Saved entries:
● ● ● ● ●

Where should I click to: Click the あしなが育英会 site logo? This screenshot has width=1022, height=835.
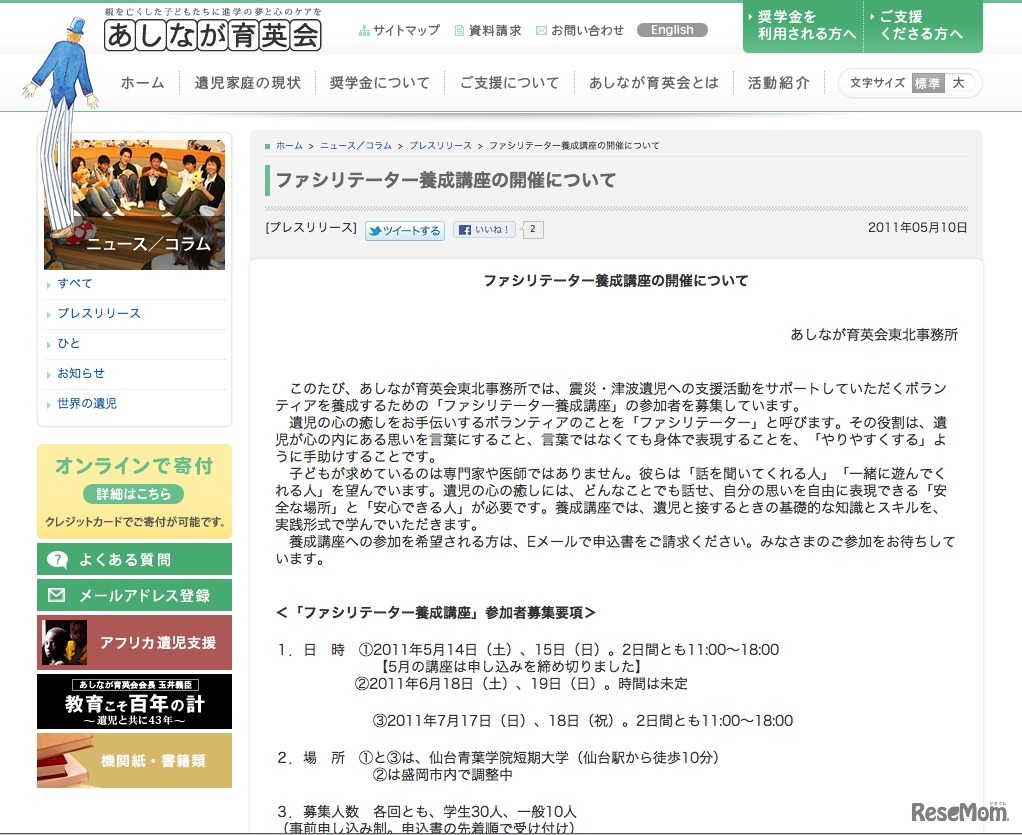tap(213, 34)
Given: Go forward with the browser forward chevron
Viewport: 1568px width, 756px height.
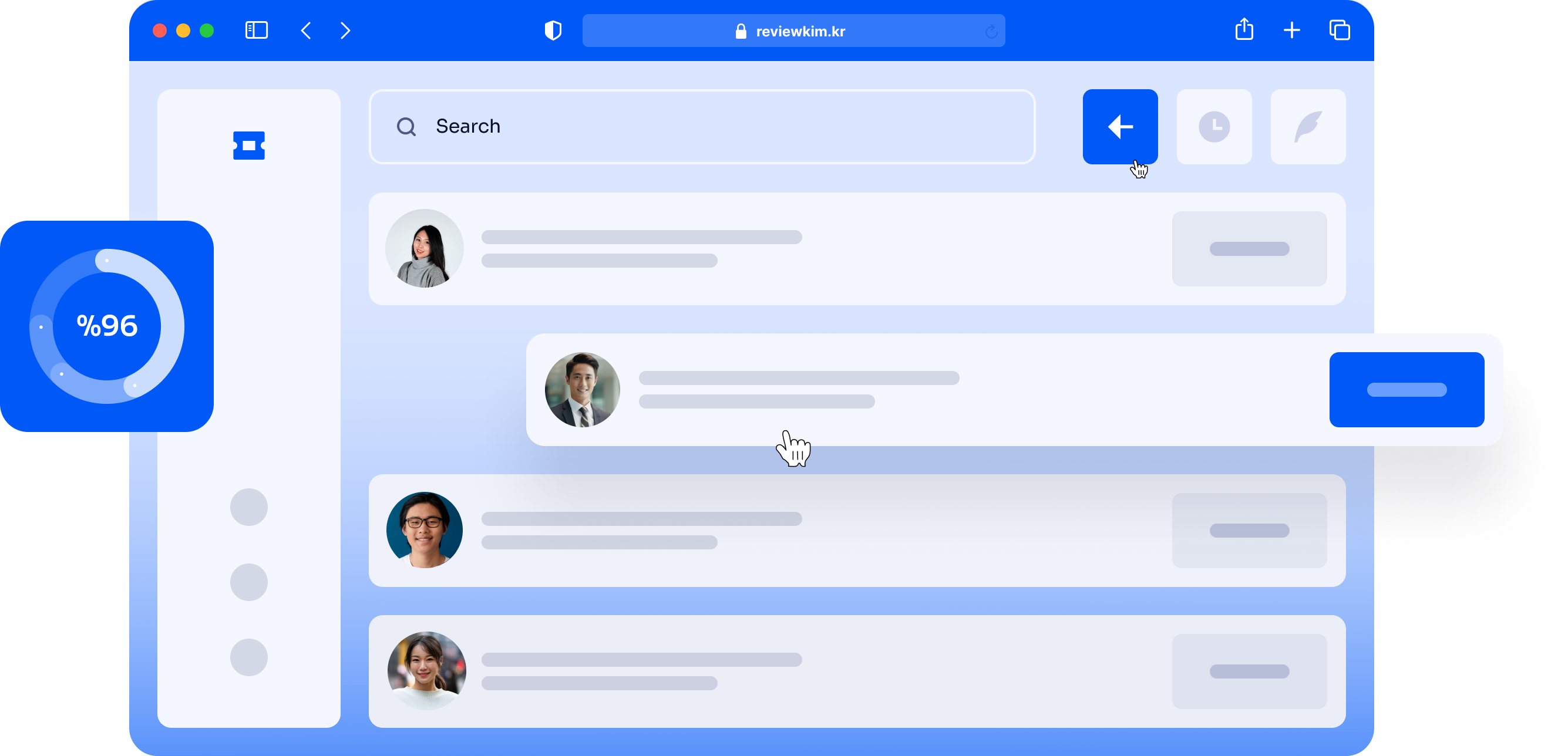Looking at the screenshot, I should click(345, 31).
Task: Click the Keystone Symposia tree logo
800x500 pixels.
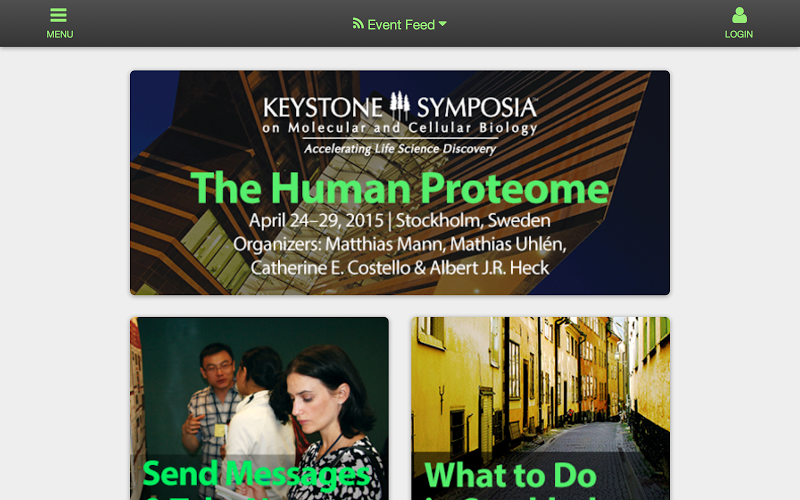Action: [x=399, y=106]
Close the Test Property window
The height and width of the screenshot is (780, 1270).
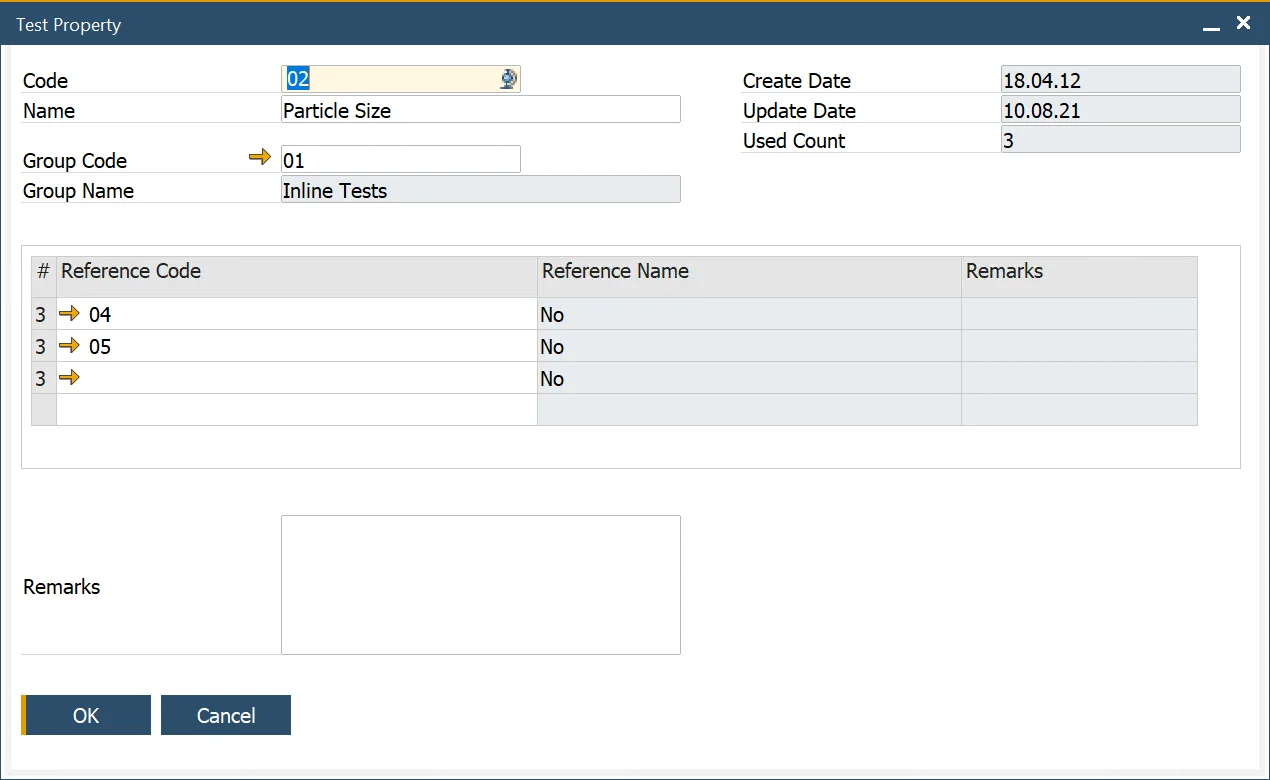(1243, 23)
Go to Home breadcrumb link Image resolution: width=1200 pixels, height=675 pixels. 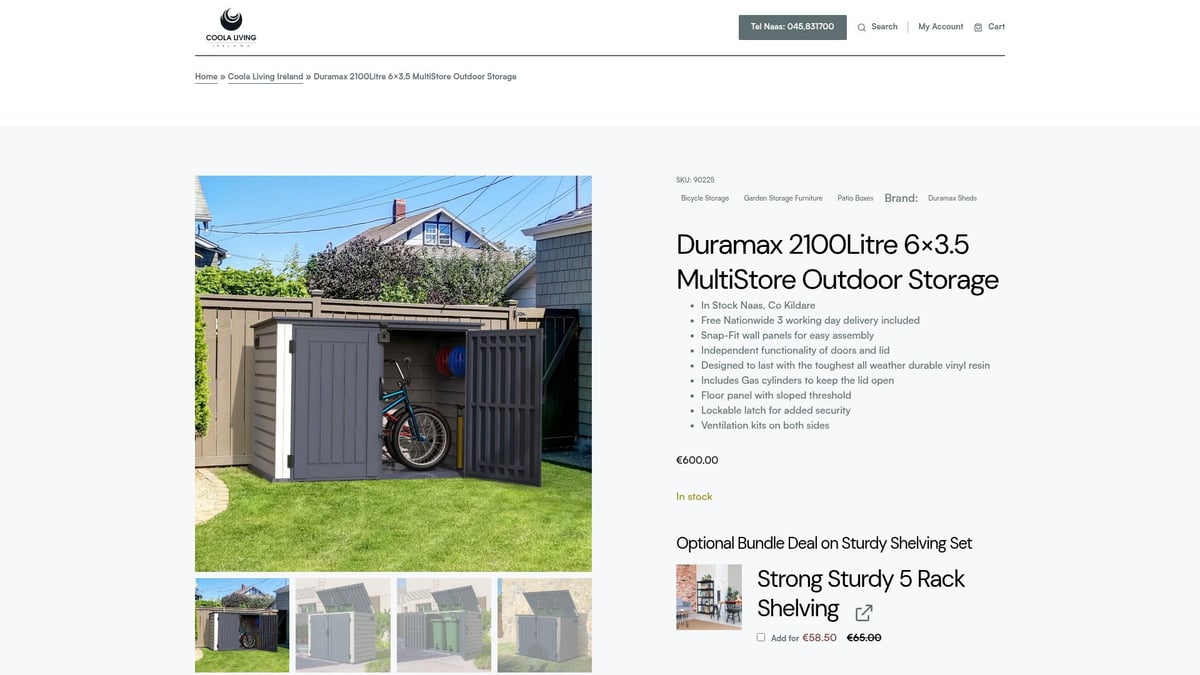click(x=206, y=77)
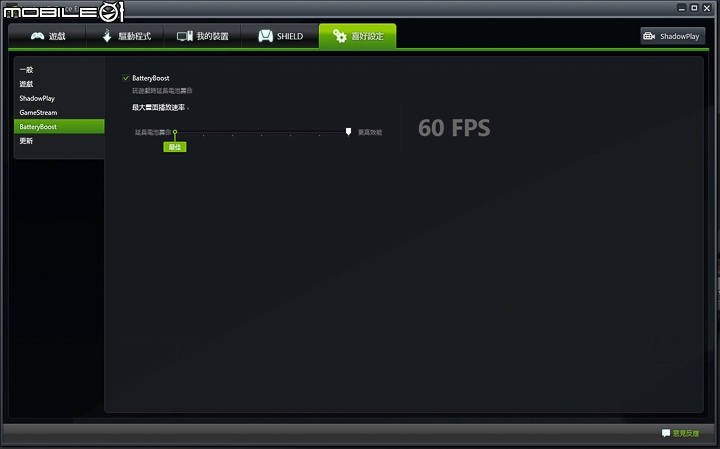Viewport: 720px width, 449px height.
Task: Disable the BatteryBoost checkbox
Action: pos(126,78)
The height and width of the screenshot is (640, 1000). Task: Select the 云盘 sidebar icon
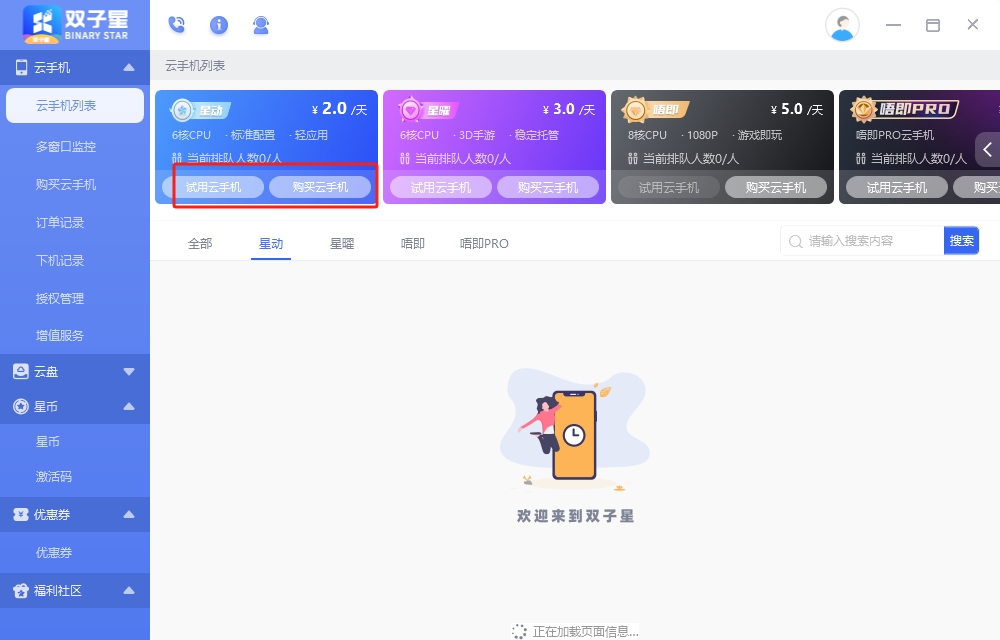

● ● ● ● ●

GOAL.
Rewrite the listing from its first line through the line containing "Action: [x=399, y=106]", inclusive, changing "logo" to "emblem" and keeping everything else the same. Leave the pictures out of your answer.

EXERCISE ANSWER.
Where should I click to: Click the あしなが育英会 site emblem? This screenshot has width=1022, height=835.
tap(213, 34)
Given: Go forward with the browser forward chevron
Viewport: 1568px width, 756px height.
Looking at the screenshot, I should click(345, 31).
Task: Click the Keystone Symposia tree emblem
800x500 pixels.
Action: [x=399, y=106]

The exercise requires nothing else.